L'exercice: Recopiez chaque ligne des items ci-dessous où figure le mot « screenshot ». La casse doit être respectée.

Extraits des données:

"""

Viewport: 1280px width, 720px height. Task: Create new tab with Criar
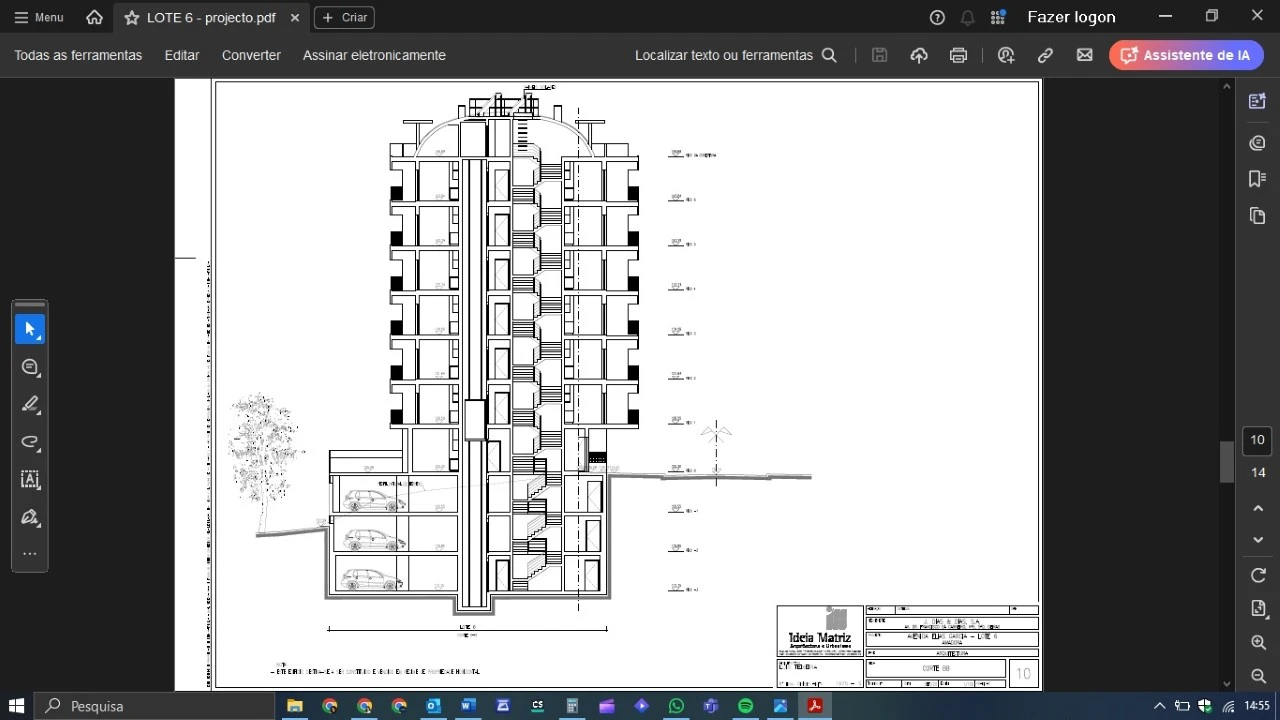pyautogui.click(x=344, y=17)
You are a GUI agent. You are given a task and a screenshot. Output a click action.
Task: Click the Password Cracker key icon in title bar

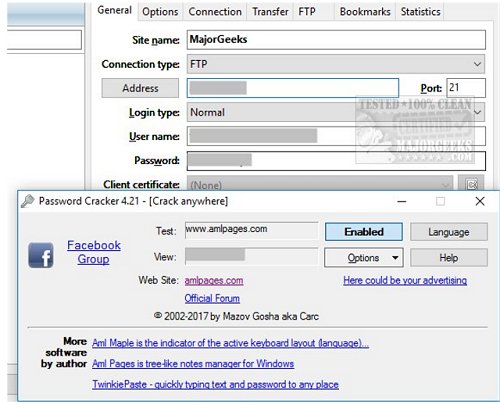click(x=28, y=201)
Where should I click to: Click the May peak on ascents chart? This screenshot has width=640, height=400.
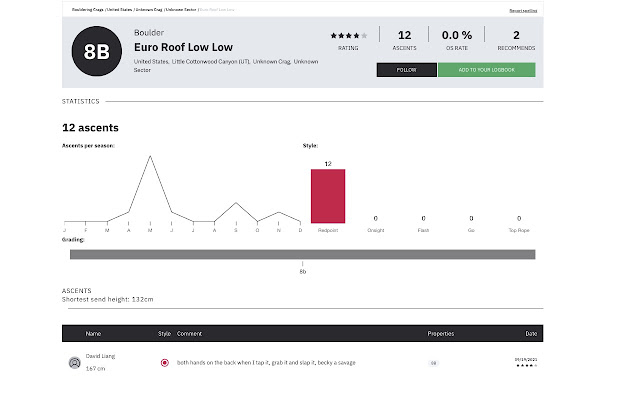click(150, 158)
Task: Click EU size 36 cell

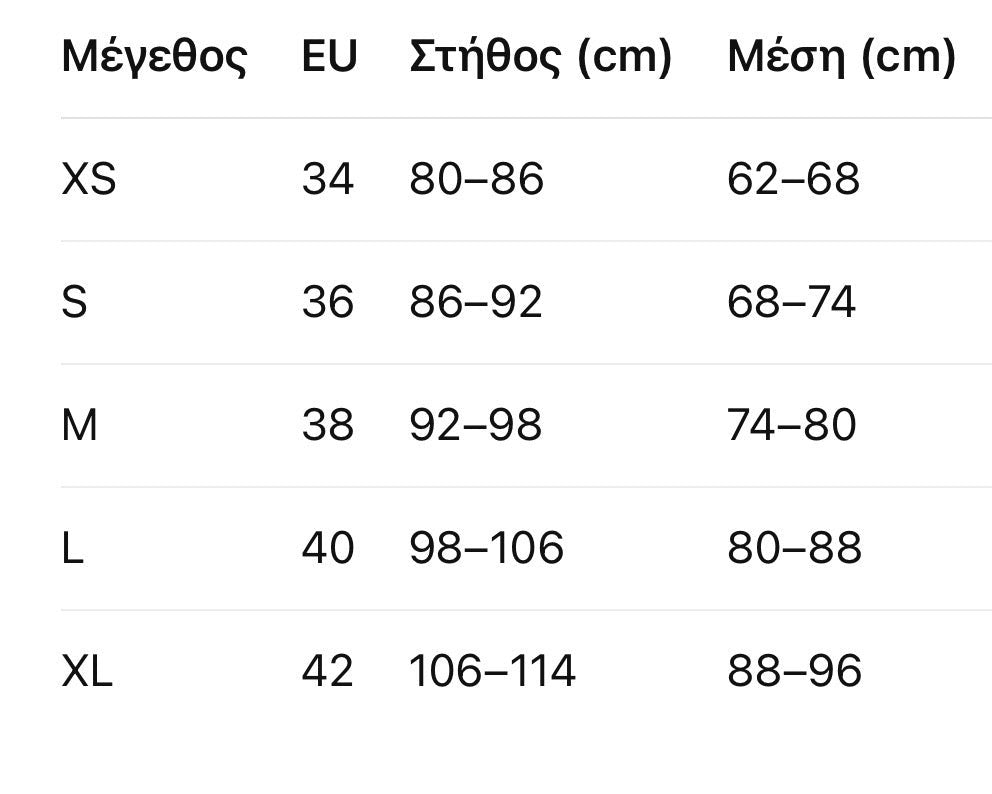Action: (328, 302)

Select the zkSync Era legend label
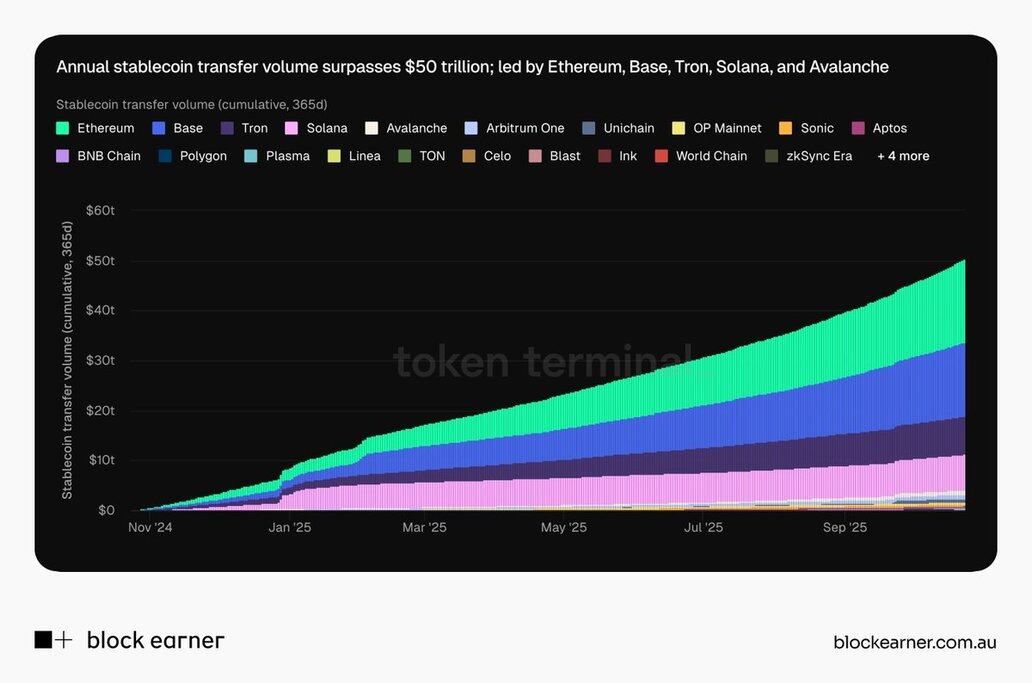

"""

Résultat ci-dessous:
You are a GUI agent. You are given a task and a screenshot. Output a click action.
Where should I click to: Click the May peak on ascents chart? This screenshot has width=640, height=400.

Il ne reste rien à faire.